InfluxCommunity / influxdb3-python

Python module that provides a simple and convenient way to interact with InfluxDB 3.0.
https://www.influxdata.com
Apache License 2.0
63 stars 9 forks source link
apache arrow influxdb parquet python sql

Your Image

PyPI version PyPI downloads CodeQL analysis CircleCI Code Cov Community Slack

InfluxDB 3.0 Python Client

Introduction

influxdb_client_3 is a Python module that provides a simple and convenient way to interact with InfluxDB 3.0. This module supports both writing data to InfluxDB and querying data using the Flight client, which allows you to execute SQL and InfluxQL queries on InfluxDB 3.0.
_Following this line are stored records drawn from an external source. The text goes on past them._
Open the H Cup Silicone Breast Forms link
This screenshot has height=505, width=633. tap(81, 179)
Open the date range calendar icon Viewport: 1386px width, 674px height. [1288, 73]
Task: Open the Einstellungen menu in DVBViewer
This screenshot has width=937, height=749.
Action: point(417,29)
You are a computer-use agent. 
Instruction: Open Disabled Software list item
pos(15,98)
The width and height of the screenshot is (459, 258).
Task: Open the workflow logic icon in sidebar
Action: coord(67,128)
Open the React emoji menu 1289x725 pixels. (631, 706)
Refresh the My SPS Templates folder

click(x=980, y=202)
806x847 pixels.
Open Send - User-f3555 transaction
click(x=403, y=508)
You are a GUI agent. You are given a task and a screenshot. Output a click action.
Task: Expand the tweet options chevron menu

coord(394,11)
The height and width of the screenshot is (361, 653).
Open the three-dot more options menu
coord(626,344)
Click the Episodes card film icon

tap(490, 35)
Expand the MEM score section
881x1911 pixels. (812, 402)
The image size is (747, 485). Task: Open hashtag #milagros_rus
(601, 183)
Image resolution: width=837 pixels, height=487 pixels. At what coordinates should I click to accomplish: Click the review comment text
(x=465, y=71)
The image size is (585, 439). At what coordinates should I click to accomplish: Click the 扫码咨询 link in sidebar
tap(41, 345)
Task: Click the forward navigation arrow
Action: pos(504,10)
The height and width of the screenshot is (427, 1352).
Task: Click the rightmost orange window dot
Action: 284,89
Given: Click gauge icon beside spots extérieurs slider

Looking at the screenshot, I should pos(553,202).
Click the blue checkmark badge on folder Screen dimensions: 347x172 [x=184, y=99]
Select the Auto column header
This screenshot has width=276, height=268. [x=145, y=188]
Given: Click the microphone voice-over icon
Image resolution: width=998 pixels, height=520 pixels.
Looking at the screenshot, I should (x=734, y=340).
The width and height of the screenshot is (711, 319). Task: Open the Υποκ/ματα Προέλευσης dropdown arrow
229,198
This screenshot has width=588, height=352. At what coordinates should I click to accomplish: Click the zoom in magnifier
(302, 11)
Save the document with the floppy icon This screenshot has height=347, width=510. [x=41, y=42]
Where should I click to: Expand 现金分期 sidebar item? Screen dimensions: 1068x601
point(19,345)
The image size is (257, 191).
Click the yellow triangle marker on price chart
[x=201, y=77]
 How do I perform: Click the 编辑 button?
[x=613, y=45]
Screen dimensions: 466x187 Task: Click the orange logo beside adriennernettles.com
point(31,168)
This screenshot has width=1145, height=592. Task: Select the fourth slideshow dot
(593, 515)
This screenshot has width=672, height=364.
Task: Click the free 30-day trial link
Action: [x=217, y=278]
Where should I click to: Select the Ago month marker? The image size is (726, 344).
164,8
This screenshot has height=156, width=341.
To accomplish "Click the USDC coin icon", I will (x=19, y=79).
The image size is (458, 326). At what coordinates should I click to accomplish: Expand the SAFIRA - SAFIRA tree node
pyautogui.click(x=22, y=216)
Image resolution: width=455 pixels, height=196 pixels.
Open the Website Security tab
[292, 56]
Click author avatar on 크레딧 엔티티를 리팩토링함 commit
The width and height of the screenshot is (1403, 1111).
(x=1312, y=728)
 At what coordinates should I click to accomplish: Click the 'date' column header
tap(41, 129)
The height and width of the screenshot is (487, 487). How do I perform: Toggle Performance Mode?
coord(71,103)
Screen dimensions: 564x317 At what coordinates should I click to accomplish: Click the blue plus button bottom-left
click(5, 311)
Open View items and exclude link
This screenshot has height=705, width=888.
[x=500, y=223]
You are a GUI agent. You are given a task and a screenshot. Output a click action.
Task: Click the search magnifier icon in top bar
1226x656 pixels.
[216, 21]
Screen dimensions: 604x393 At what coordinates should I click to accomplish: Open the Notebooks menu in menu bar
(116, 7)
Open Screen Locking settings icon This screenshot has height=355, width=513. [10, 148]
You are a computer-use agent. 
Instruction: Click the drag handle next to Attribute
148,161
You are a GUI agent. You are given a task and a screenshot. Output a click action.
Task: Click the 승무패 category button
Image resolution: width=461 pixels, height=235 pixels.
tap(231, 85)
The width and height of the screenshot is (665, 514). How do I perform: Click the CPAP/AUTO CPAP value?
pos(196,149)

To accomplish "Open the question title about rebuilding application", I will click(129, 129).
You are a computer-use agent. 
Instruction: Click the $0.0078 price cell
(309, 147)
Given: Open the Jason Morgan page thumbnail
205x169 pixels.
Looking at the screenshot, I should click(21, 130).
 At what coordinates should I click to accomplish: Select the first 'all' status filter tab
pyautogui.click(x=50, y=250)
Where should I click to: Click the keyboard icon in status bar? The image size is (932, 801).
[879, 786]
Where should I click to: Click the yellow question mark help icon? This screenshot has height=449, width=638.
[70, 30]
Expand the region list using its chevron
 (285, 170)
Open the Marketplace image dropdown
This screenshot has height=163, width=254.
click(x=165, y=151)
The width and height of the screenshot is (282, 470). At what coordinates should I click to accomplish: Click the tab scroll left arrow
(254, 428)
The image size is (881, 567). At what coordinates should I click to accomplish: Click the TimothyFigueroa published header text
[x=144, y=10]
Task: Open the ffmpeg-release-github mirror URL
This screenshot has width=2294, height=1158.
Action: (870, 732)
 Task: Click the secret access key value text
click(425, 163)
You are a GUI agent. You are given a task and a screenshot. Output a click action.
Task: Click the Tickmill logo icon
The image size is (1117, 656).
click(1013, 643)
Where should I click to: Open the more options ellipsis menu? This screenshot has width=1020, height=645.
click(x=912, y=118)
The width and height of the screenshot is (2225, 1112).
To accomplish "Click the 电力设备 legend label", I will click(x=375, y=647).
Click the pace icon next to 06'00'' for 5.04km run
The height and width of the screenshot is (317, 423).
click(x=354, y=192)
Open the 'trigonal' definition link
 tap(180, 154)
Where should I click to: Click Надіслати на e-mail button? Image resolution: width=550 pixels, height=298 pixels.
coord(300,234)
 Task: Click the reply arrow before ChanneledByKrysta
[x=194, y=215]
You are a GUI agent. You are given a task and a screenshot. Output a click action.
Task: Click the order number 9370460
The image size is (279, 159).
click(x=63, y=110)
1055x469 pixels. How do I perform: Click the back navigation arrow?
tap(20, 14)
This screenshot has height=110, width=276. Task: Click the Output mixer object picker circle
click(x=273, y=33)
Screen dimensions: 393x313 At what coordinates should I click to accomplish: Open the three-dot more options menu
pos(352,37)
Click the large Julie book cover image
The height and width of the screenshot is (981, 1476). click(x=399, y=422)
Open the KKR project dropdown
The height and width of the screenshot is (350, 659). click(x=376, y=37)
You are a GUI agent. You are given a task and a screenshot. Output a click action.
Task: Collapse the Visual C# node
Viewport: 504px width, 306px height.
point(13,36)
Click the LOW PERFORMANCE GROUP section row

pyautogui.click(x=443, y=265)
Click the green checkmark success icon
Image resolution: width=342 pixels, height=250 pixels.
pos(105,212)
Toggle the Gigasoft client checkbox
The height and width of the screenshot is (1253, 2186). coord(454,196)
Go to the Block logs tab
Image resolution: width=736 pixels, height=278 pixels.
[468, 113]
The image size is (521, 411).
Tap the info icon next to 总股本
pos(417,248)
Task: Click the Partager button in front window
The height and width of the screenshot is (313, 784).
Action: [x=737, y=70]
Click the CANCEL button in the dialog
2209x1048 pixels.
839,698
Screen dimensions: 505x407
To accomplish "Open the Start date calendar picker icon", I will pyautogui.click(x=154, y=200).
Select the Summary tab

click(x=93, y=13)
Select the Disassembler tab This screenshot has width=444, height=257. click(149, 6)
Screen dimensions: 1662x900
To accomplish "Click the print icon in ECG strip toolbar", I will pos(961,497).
We offer a "Getting Started: InfluxDB 3.0 Python Client Library" video that goes over how to use the library and goes over the examples.

Dependencies

Installation

You can install 'influxdb3-python' using pip:

pip install influxdb3-python

Note: This does not include Pandas support. If you would like to use key features such as to_pandas() and write_file() you will need to install pandas separately.

Note: Please make sure you are using 3.6 or above. For the best performance use 3.11+

Usage

One of the easiest ways to get started is to checkout the "Pokemon Trainer Cookbook". This scenario takes you through the basics of both the client library and Pyarrow.

Importing the Module

from influxdb_client_3 import InfluxDBClient3, Point

Initialization

If you are using InfluxDB Cloud, then you should note that:

  1. You will need to supply your org id, this is not necessary for InfluxDB Dedicated.
  2. Use bucket name for the database argument.
client = InfluxDBClient3(token="your-token",
                         host="your-host",
                         org="your-org",
                         database="your-database")

Writing Data

You can write data using the Point class, or supplying line protocol.

Using Points

point = Point("measurement").tag("location", "london").field("temperature", 42)
client.write(point)

Using Line Protocol

point = "measurement fieldname=0"
client.write(point)

Write from file

Users can import data from CSV, JSON, Feather, ORC, Parquet

import influxdb_client_3 as InfluxDBClient3
import pandas as pd
import numpy as np
from influxdb_client_3 import write_client_options, WritePrecision, WriteOptions, InfluxDBError

class BatchingCallback(object):

    def __init__(self):
        self.write_count = 0

    def success(self, conf, data: str):
        self.write_count += 1
        print(f"Written batch: {conf}, data: {data}")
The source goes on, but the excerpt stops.